Chapter three: Thermal reactions of triruthenium dodecacarbonyl with two dpq derivatives have resulted in a dinuclear and a mononuclear complex as confirmed by elemental analysis and mass spectrometry data, both complexes have been characterized by analytical methods including FTIR, UV-Vis spectroscopy, 1HNMR, and cyclic voltammetry. Additionally, computational analyses using the density function theory (DFT) have been performed to obtain the optimized stereostructure of the complexes.
Moreover, the thermal reaction of ruthenium trichloride with the dpq derivatives have yielded mononuclear metal complexes in accordance with the previous work. These complexes have been fully characterized and in turn implemented in the synthesis of the novel trinuclear moieties comprising Ru0/RuIII/Ru0 in a trinuclear environment. The novel complexes have been fully characterized by the aforementioned analytical techniques.

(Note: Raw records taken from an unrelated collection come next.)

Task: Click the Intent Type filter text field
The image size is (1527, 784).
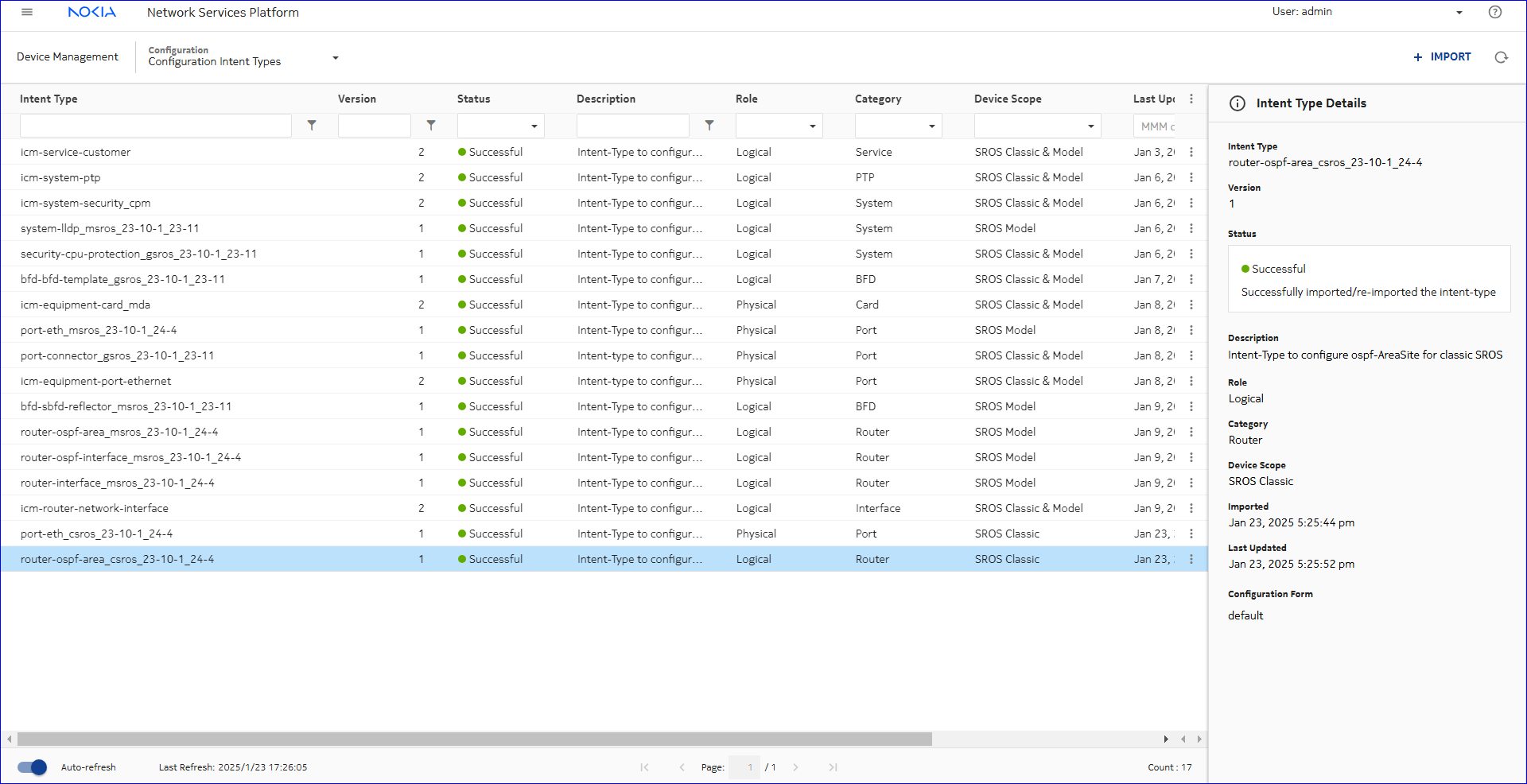Action: 156,126
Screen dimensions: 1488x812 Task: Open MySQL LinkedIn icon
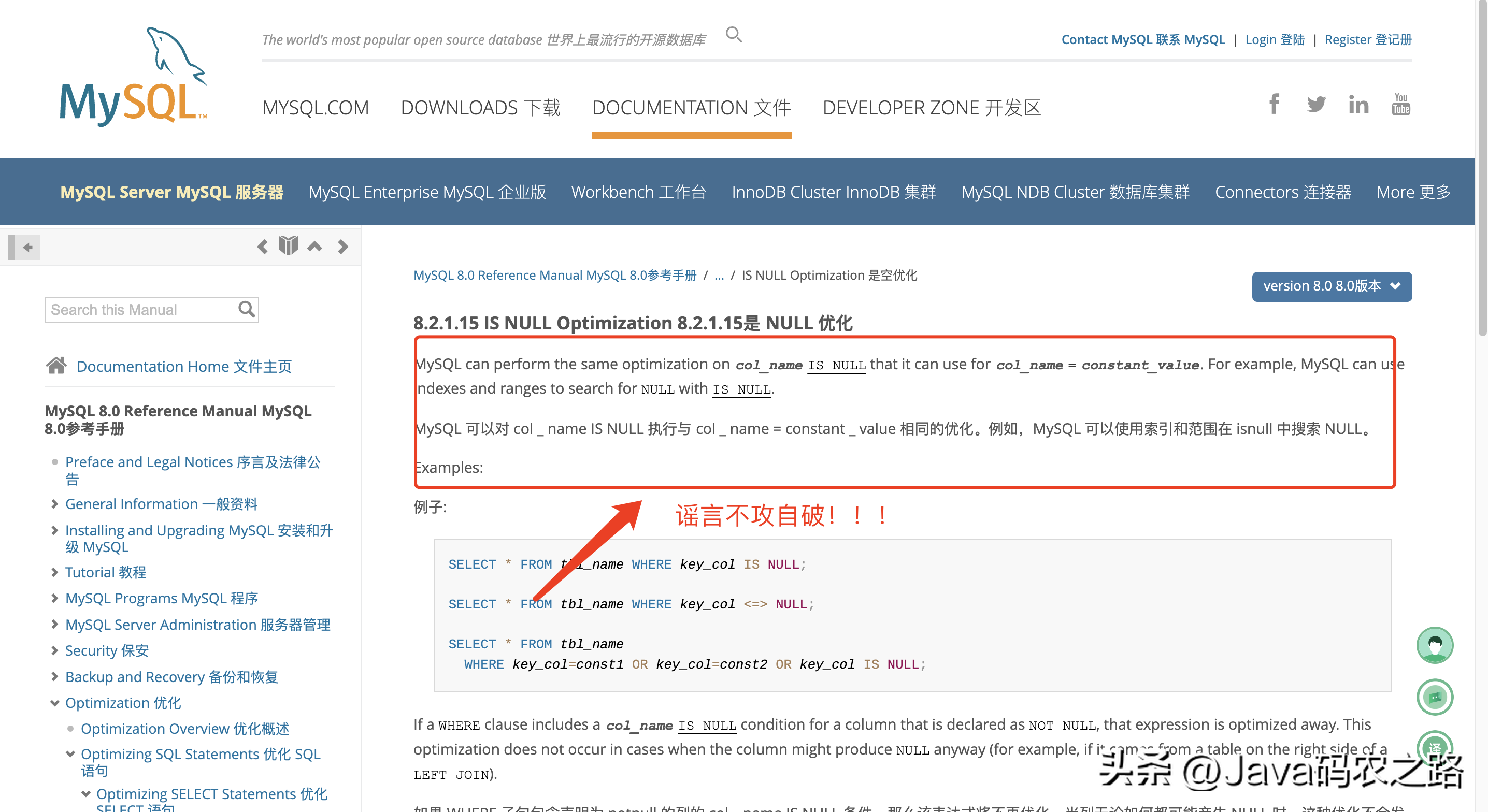[x=1358, y=105]
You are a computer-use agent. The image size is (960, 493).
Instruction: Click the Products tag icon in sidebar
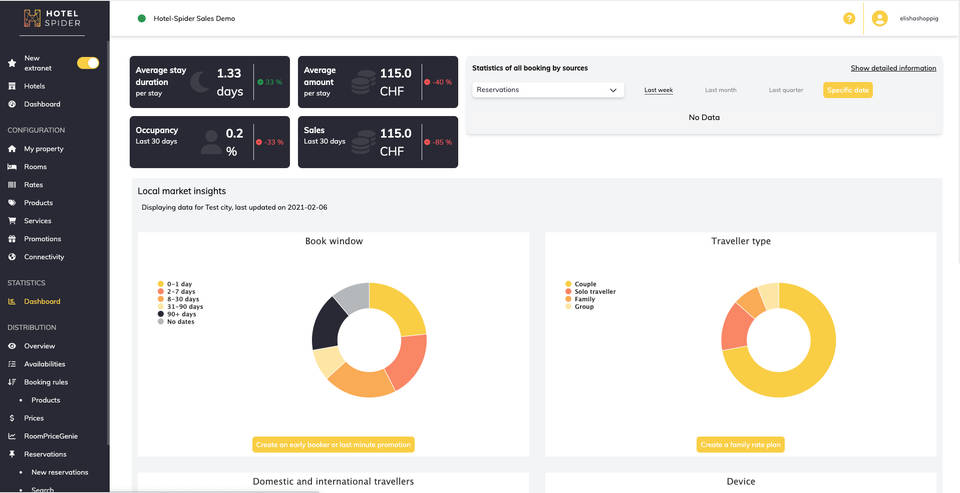coord(12,203)
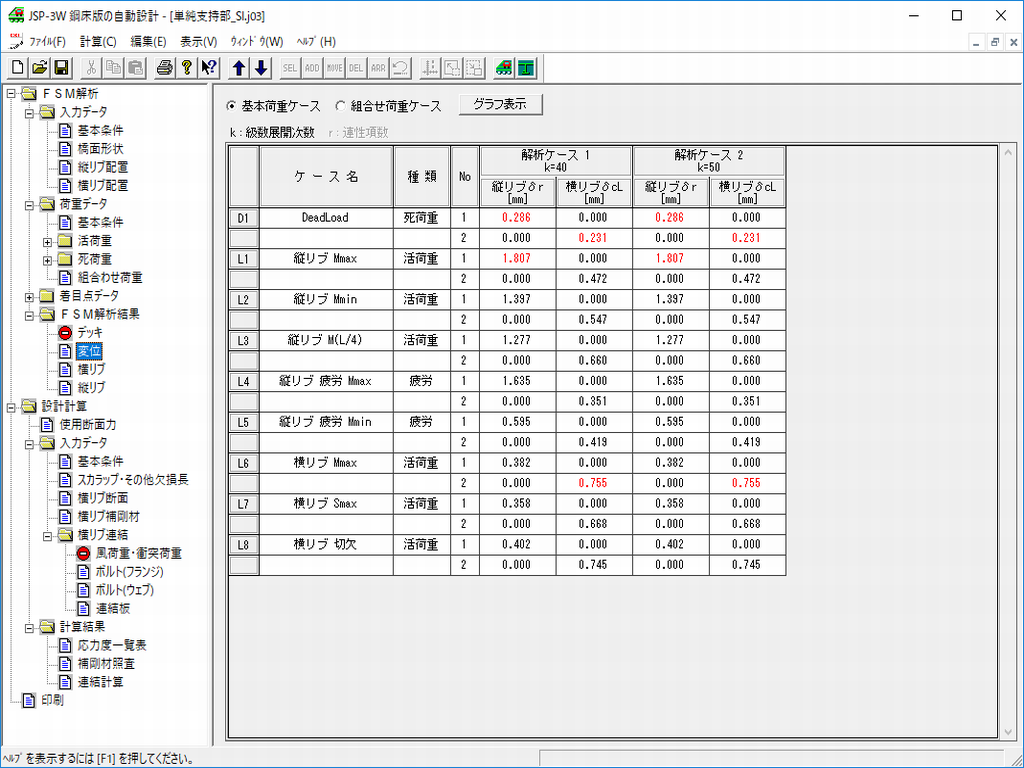Click the printer icon in toolbar
Image resolution: width=1024 pixels, height=768 pixels.
pos(165,68)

Chapter four: This chapter depicts the synthesis of bis-bipyridine Ru(II) complexes of various nuclearity. For this purpose, the Ru(II) precursor and the dpq derivative were mixed in ethanolic solution and refluxed under nitrogen atmosphere. The impure crude product was purified by column chromatography to yield a mononuclear and dinuclear complexes of Ru(bpy)2 and the dpq-derivative. Additionally, the mononuclear complex was thermally reacted as a precursor with RuCl3 in a 2:1 ratio, which as anticipated, has successfully yielded the trinuclear complex of the Ru(II)/ Ru(III)/ Ru(II) regimen. All complexes were fully characterized by the previously mentioned spectroscopic techniques in addition to the electrochemical studies by cyclic voltammetry. Additionally, NIR-spectroscopy was conducted which showed the well-known IVCT band, which is a characteristic of the intermolecular electronic exchange.

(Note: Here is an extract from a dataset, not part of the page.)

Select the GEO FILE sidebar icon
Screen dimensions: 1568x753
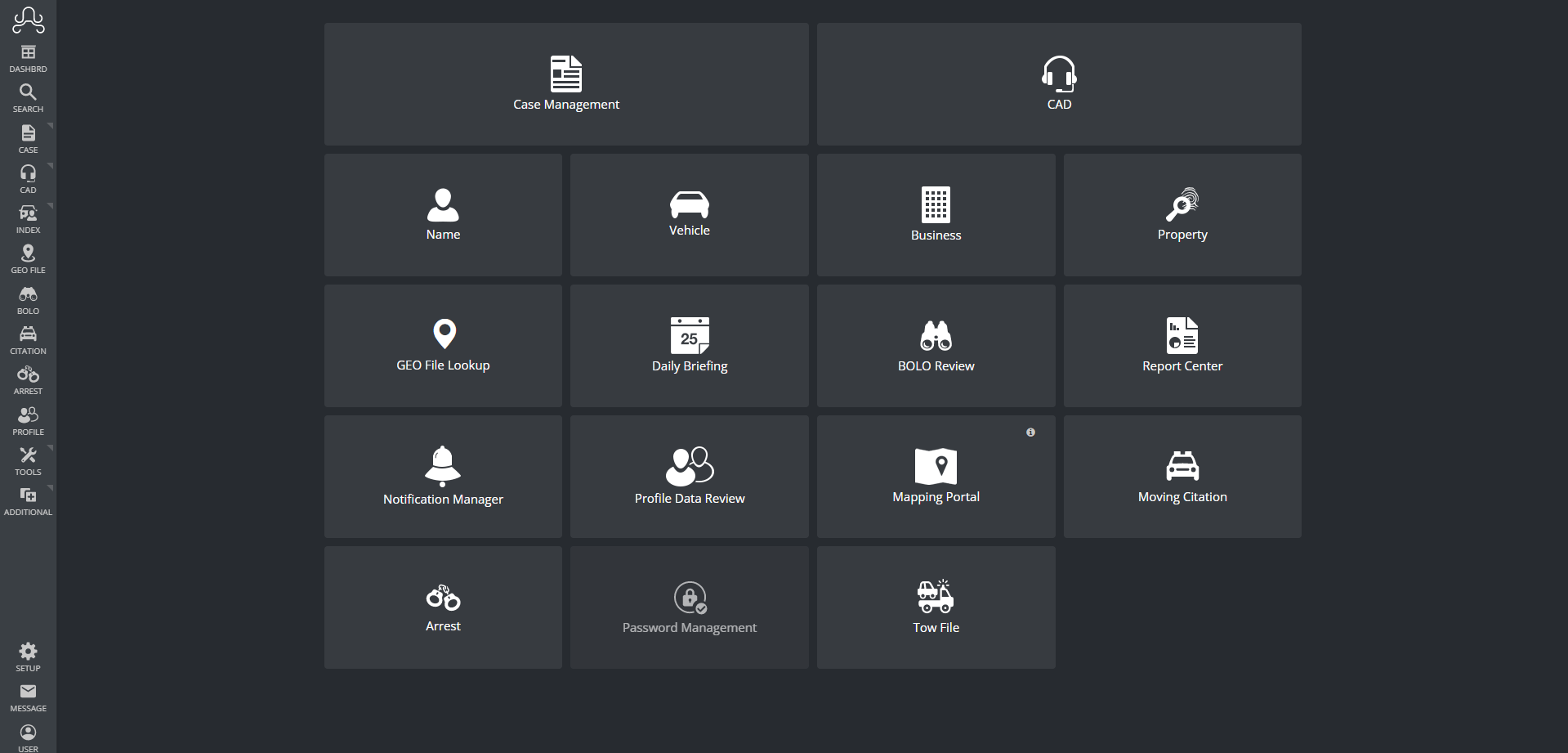point(27,258)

Chapter five: in this chapter, DNA binding with metal complexes studies, certainly with a special emphasis on ruthenium complexes, were surveyed in literature. Then the results of the DNA interaction experiments conducted on selected set of complexes (complexes 1, 2 and 3) of the bis-bipyridine-(dichloro-dpq) family, with the well-known CT-DNA were presented and fully interpreted. The performed tests include UV-absorption studies, steady-state fluorescence quenching, viscosity measurements in addition to the antioxidant activity to evaluate the scavenging profile. The studies have revealed the capability of the complexes to intercalate with CT-DNA to various extents, in addition to their noticeable and promising scavenging activity.